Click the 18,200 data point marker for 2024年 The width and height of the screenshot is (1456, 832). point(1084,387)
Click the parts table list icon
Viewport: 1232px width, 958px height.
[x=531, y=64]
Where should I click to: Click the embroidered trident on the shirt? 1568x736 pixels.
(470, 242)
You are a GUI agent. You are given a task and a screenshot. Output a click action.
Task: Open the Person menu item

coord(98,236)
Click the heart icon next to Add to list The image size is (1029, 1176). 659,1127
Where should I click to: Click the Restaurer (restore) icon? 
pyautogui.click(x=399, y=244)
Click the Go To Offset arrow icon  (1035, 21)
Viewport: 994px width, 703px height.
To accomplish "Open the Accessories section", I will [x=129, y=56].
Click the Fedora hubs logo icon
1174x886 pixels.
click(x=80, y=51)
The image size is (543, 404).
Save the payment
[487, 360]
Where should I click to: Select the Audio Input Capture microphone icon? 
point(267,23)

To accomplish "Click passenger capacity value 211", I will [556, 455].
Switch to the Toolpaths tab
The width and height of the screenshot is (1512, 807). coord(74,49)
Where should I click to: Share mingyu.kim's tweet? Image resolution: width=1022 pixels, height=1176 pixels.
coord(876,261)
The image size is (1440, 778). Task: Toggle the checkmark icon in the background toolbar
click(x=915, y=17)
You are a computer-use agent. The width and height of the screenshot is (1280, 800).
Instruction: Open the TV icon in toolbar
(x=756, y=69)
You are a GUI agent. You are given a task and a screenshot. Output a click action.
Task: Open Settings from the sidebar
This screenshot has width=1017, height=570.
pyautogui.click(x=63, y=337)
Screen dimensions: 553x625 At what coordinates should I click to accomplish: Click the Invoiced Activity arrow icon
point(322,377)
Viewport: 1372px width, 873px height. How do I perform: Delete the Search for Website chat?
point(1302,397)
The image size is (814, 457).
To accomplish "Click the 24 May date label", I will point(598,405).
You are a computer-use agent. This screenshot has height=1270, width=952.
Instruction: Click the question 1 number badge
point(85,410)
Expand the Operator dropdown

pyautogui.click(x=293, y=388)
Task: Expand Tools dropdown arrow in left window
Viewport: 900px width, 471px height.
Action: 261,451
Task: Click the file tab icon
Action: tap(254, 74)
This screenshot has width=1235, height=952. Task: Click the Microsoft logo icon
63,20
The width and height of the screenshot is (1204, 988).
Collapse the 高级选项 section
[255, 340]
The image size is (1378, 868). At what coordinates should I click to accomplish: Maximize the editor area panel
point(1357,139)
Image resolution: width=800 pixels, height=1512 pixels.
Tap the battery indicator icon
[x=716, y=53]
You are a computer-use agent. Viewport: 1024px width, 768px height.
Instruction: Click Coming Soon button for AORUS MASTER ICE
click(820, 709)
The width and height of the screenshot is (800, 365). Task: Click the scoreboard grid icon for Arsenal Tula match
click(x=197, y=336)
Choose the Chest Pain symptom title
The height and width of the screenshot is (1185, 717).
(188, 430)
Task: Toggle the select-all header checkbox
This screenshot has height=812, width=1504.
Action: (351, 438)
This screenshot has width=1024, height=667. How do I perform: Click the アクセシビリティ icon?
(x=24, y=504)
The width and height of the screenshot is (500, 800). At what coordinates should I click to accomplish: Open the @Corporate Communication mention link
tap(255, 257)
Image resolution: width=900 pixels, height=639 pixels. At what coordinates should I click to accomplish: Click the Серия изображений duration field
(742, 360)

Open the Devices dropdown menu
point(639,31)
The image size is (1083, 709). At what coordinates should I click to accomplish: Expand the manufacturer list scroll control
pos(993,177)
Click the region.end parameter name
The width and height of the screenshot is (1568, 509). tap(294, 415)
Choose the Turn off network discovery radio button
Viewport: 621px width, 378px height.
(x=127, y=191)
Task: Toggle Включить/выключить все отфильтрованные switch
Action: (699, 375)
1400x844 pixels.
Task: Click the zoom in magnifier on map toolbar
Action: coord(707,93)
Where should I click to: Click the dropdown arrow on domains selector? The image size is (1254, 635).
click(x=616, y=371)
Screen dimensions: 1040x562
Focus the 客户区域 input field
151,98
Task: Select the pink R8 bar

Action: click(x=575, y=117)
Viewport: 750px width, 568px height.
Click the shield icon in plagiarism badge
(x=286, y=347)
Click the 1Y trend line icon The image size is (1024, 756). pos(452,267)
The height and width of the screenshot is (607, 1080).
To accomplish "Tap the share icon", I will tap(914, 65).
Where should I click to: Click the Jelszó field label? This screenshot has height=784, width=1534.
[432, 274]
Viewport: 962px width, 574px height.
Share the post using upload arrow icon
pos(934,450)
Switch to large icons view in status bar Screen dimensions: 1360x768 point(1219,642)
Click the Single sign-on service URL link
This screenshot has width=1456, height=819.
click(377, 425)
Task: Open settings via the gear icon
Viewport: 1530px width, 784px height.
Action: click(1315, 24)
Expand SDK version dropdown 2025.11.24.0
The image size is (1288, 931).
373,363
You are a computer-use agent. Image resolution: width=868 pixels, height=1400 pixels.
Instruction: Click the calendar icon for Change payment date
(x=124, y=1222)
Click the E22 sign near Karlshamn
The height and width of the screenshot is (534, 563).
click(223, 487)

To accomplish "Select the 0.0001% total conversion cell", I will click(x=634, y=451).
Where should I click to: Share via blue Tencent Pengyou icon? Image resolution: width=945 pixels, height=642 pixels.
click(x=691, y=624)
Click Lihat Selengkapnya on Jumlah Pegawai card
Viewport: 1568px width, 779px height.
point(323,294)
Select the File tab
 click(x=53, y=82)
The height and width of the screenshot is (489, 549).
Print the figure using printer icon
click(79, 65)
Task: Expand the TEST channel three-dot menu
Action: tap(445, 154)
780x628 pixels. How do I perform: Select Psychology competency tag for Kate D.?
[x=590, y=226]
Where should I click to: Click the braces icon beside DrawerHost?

☆ ☆ ☆ ☆

> **WHAT YOU NEED TO DO**
Copy down the complete data exactly as supplied.

> **ANSWER BOX**
Click the 18,200 data point marker for 2024年 The width and height of the screenshot is (1456, 832). point(1084,387)
Click the parts table list icon
Viewport: 1232px width, 958px height.
[x=531, y=64]
Where should I click to: Click the embroidered trident on the shirt? 1568x736 pixels.
(470, 242)
You are a GUI agent. You are given a task and a screenshot. Output a click action.
Task: Open the Person menu item

coord(98,236)
Click the heart icon next to Add to list The image size is (1029, 1176). 659,1127
Where should I click to: Click the Restaurer (restore) icon? 
pyautogui.click(x=399, y=244)
Click the Go To Offset arrow icon  (1035, 21)
Viewport: 994px width, 703px height.
To accomplish "Open the Accessories section", I will [x=129, y=56].
Click the Fedora hubs logo icon
1174x886 pixels.
click(x=80, y=51)
The image size is (543, 404).
Save the payment
[487, 360]
Where should I click to: Select the Audio Input Capture microphone icon? 
point(267,23)

To accomplish "Click passenger capacity value 211", I will [556, 455].
Switch to the Toolpaths tab
The width and height of the screenshot is (1512, 807). coord(74,49)
Where should I click to: Share mingyu.kim's tweet? Image resolution: width=1022 pixels, height=1176 pixels.
coord(876,261)
The image size is (1440, 778). Task: Toggle the checkmark icon in the background toolbar
click(x=915, y=17)
You are a computer-use agent. The width and height of the screenshot is (1280, 800).
Instruction: Open the TV icon in toolbar
(x=756, y=69)
You are a GUI agent. You are given a task and a screenshot. Output a click action.
Task: Open Settings from the sidebar
This screenshot has width=1017, height=570.
pyautogui.click(x=63, y=337)
Screen dimensions: 553x625 At what coordinates should I click to accomplish: Click the Invoiced Activity arrow icon
point(322,377)
Viewport: 1372px width, 873px height. How do I perform: Delete the Search for Website chat?
point(1302,397)
The image size is (814, 457).
To accomplish "Click the 24 May date label", I will point(598,405).
You are a computer-use agent. This screenshot has height=1270, width=952.
Instruction: Click the question 1 number badge
point(85,410)
Expand the Operator dropdown

pyautogui.click(x=293, y=388)
Task: Expand Tools dropdown arrow in left window
Viewport: 900px width, 471px height.
Action: 261,451
Task: Click the file tab icon
Action: tap(254, 74)
This screenshot has width=1235, height=952. Task: Click the Microsoft logo icon
63,20
The width and height of the screenshot is (1204, 988).
Collapse the 高级选项 section
[255, 340]
The image size is (1378, 868). At what coordinates should I click to accomplish: Maximize the editor area panel
point(1357,139)
Image resolution: width=800 pixels, height=1512 pixels.
Tap the battery indicator icon
[x=716, y=53]
You are a computer-use agent. Viewport: 1024px width, 768px height.
Instruction: Click Coming Soon button for AORUS MASTER ICE
click(820, 709)
The width and height of the screenshot is (800, 365). Task: Click the scoreboard grid icon for Arsenal Tula match
click(x=197, y=336)
Choose the Chest Pain symptom title
The height and width of the screenshot is (1185, 717).
(188, 430)
Task: Toggle the select-all header checkbox
This screenshot has height=812, width=1504.
Action: (351, 438)
This screenshot has width=1024, height=667. How do I perform: Click the アクセシビリティ icon?
(x=24, y=504)
The width and height of the screenshot is (500, 800). At what coordinates should I click to accomplish: Open the @Corporate Communication mention link
tap(255, 257)
Image resolution: width=900 pixels, height=639 pixels. At what coordinates should I click to accomplish: Click the Серия изображений duration field
(742, 360)

Open the Devices dropdown menu
point(639,31)
The image size is (1083, 709). At what coordinates should I click to accomplish: Expand the manufacturer list scroll control
pos(993,177)
Click the region.end parameter name
The width and height of the screenshot is (1568, 509). tap(294, 415)
Choose the Turn off network discovery radio button
Viewport: 621px width, 378px height.
(x=127, y=191)
Task: Toggle Включить/выключить все отфильтрованные switch
Action: (699, 375)
1400x844 pixels.
Task: Click the zoom in magnifier on map toolbar
Action: coord(707,93)
Where should I click to: Click the dropdown arrow on domains selector? The image size is (1254, 635).
click(x=616, y=371)
Screen dimensions: 1040x562
Focus the 客户区域 input field
151,98
Task: Select the pink R8 bar

Action: click(x=575, y=117)
Viewport: 750px width, 568px height.
Click the shield icon in plagiarism badge
(x=286, y=347)
Click the 1Y trend line icon The image size is (1024, 756). pos(452,267)
The height and width of the screenshot is (607, 1080).
To accomplish "Tap the share icon", I will tap(914, 65).
Where should I click to: Click the Jelszó field label? This screenshot has height=784, width=1534.
[432, 274]
Viewport: 962px width, 574px height.
Share the post using upload arrow icon
pos(934,450)
Switch to large icons view in status bar Screen dimensions: 1360x768 point(1219,642)
Click the Single sign-on service URL link
This screenshot has width=1456, height=819.
click(377, 425)
Task: Open settings via the gear icon
Viewport: 1530px width, 784px height.
Action: click(1315, 24)
Expand SDK version dropdown 2025.11.24.0
The image size is (1288, 931).
373,363
You are a computer-use agent. Image resolution: width=868 pixels, height=1400 pixels.
Instruction: Click the calendar icon for Change payment date
(x=124, y=1222)
Click the E22 sign near Karlshamn
The height and width of the screenshot is (534, 563).
click(223, 487)

To accomplish "Select the 0.0001% total conversion cell", I will click(x=634, y=451).
Where should I click to: Share via blue Tencent Pengyou icon? Image resolution: width=945 pixels, height=642 pixels.
click(x=691, y=624)
Click Lihat Selengkapnya on Jumlah Pegawai card
Viewport: 1568px width, 779px height.
point(323,294)
Select the File tab
 click(x=53, y=82)
The height and width of the screenshot is (489, 549).
Print the figure using printer icon
click(79, 65)
Task: Expand the TEST channel three-dot menu
Action: tap(445, 154)
780x628 pixels. How do I perform: Select Psychology competency tag for Kate D.?
[x=590, y=226]
Where should I click to: Click the braces icon beside DrawerHost?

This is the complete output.